Lithium Pros LiFePO4 batteries, small boat battery perfection?

Ben Stein

Ben Stein

Publisher of, passionate marine electronics enthusiast, 100-ton USCG master.

27 Responses

  1. Will the N2k connection sum the totals of a parallel bank or is it just for use with one battery?

    • Each battery is addressable on the NMEA 2000 network individually. So two batteries in parallel would show up as two entries in the list of devices. Choose to display information from one or both.

  2. Hi Ben, great article and looks like a great product. I currently have 3 dead Group 31 AGMs in the back of my Jeep. They were the start batteries for my Foretravel Motorhome. They weigh over 70 lbs each. Thought these batteries may be a fit for me to match up with Li House batteries but at $2K each or 6K Total, guess I will continue on to Sam’s Club and pick up some more AGMs at $135 per copy. Sure could supplement my House Batteries nicely though.
    I am no longer boating, but still follow Panbo looking forward to your articles. Keep up the good work and thanks. Herb Stark

  3. Ken says:

    I’m glad to read your review of LP’s marine batteries. I purchased, a year ago, two RE 129ah for our Class C RV. I am well pleased with their performance. I understand that the BMS is internal with no external readout like the one you have reviewed. I don’t know of an app to check performance of the RE line. Any suggestions for adding a monitor would be appreciated. Thanks again

  4. Mic Fite Mic Fite says:

    Well, Yet Another Great Article! That you actually did capacity tests AND a tear-down in addition to in-situ testing is one of the reasons I appreciate your in-depth investigations and well written reviews.

-- -- --

● **TASK OBJECTIVE**: Continue the reader comments on the Lithium Pros LiFePO4 battery review, beginning after the last sentence shown.

● **DATA BLOCK**:
-- -- --

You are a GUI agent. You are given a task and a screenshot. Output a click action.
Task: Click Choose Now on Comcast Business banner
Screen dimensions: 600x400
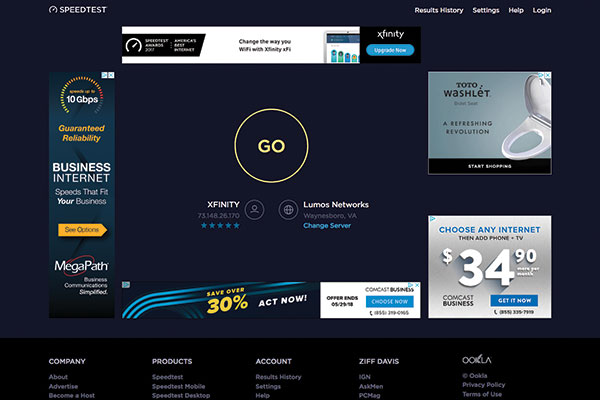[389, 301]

-- -- --

● **EXERCISE OUTPUT**:
    As for these new batteries from Lithium Pros… FINALLY! Someone has integrated super caps (or ultra caps) into a battery for engine starting, not to mention their other benefits. This is something I’ve contemplated for many years. I tried to buy some Maxwell Technology super capacitors a few years ago to experiment with, but the big ones are hard to source for an individual. And I suspect that most that you see on Amazon and Alibaba are counterfeit and/or unknown quality. Anyway, your tear-down reveled the ultra cap secret in these batteries and good quality ones at that. And nice BMS, too. The number of FETs, attention to heat dissipation and big bus bars are indicative of a robust design.

    (Note, that with no option for an internal heater these batteries would not be appropriate for active use in freezing temps or below. Probably noted in the manuals.)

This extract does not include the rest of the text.